Gedanken zum Tag – 30. September 2020, Mitt­woch der 26. Woche im Jahreskreis

30. Sep. 2020

Erin­ne­rungen vom Jakobsweg

Vor einem Jahr um diese Zeit bin ich mit einer Freundin den Jakobsweg gelaufen. Wir sind über 12 Jahre hinweg in Etappen von Köln bis Pamplona gepil­gert, in diesem Jahr haben wir Zeit und laufen von Pamplona bis Sant­iago de Compos­tela und Finis­terrae am Stück. Am sechsten Tag geht es fast 30 km von Nájera nach Grañón. Ziem­lich erschöpft und völlig verschwitzt kommen wir in der Kirche von Grañón an. Auf diese Pilger­her­berge haben wir uns beson­ders gefreut: Hier darf man im Dach­stuhl der Kirche auf Sport­matten über­nachten. Die Elma, eine der beiden jungen Hospi­ta­leras, nimmt uns erst einmal fest in den Arm und erklärt uns: „Hier bekommt ihr keinen Stempel für euren Pilger­pass, wir möchten einen Stempel in eurem Herzen hinterlassen!“

Und das tun sie auch: Egal, wie viele Pilger ankommen, alle werden aufge­nommen, notfalls darf man sogar in der Kirche selbst über­nachten. Einige Pilger helfen beim Kochen, wir feiern mit der Gemeinde Gottes­dienst, der Priester kommt mit zum Abend­essen und nach der gemein­samen „Spül­wasch­straße“ mit allen Pilgern gehen wir leise auf die dunkle Orgel­bühne und erzählen uns, was uns bewegt, danach segnen wir uns gegen­seitig. Es ist beinahe wie an Pfingsten: Jeder darf in seiner eigenen Sprache erzählen: Spanisch, Englisch, Fran­zö­sisch, Deutsch, Chine­sisch, Polnisch und trotzdem haben wir das Gefühl, dass wir einander verstehen. Eigent­lich habe ich mich erst ab diesem Abend so richtig als Pilgerin gefühlt, bin mit dem Herzen auf dem Jakobsweg angekommen.

Am Morgen gibt jeder so viel für die Über­nach­tung und das Essen, wie er mag und kann, und wer es nötig hat, darf sogar Geld aus der Pilger­kasse nehmen. Und von dem Geld, was wir zurück­lassen, wird Abend­essen und Früh­stück für die Pilger gekauft, die nach uns kommen.
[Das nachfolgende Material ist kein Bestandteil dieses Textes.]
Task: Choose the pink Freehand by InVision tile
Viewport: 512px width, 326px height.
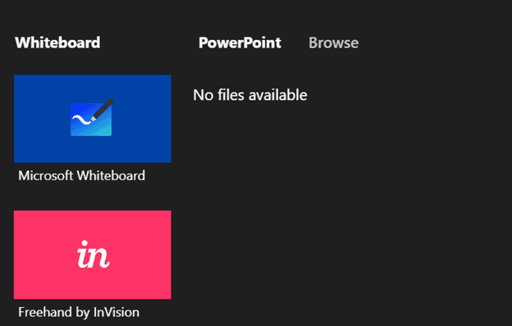Action: click(x=93, y=255)
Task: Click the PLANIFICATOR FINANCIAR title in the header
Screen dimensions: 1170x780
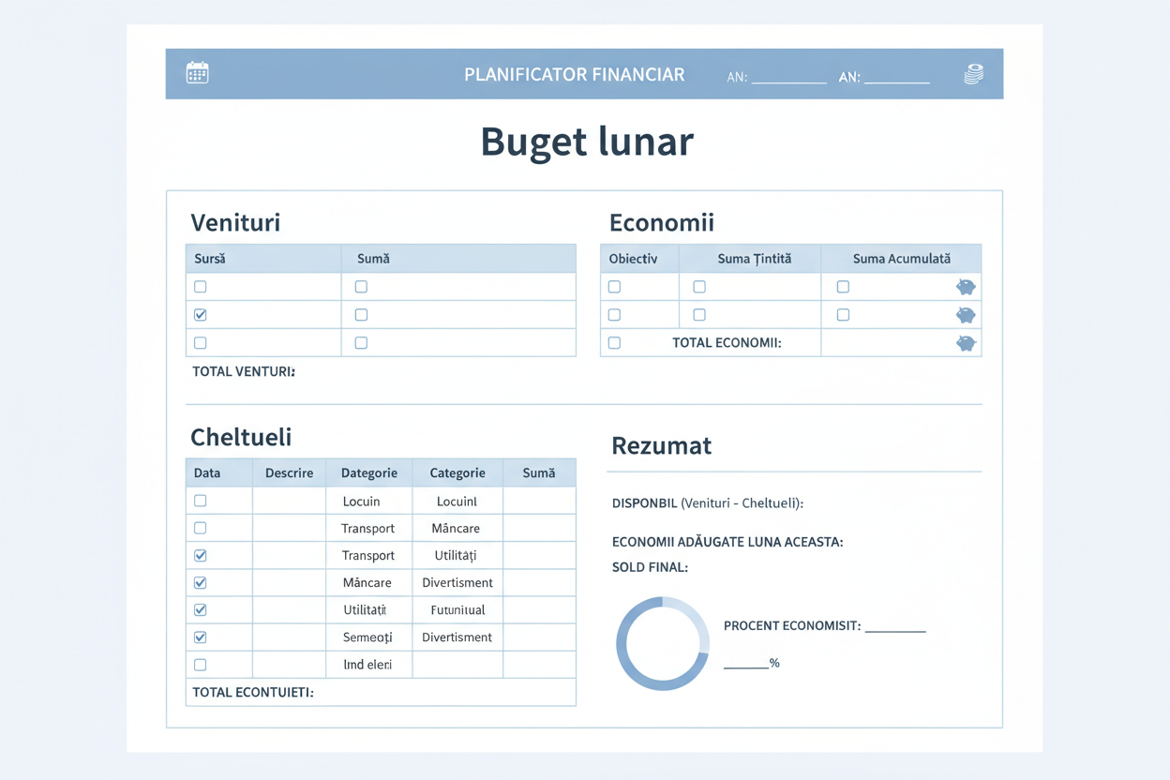Action: (x=574, y=75)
Was für ein Traum von Kirche: Eine Gemeinde, die sich jeden Abend deut­lich erkennbar über die Pilger des Tages freut, ein Pfarrer, der jede Nacht auf der Empore mit ihnen erzählt und betet, jeder gibt, was er kann und jeden Tag werden alle wunder­ba­rer­weise satt.

Ein biss­chen etwas vom Geist von Grañón wünsche ich uns allen in unseren Gemeinden. Und Menschen, die solche Stempel in unseren Herzen hinter­lassen. Und uns, dass wir ebenso Heimat für andere sein können und Spuren hinterlassen.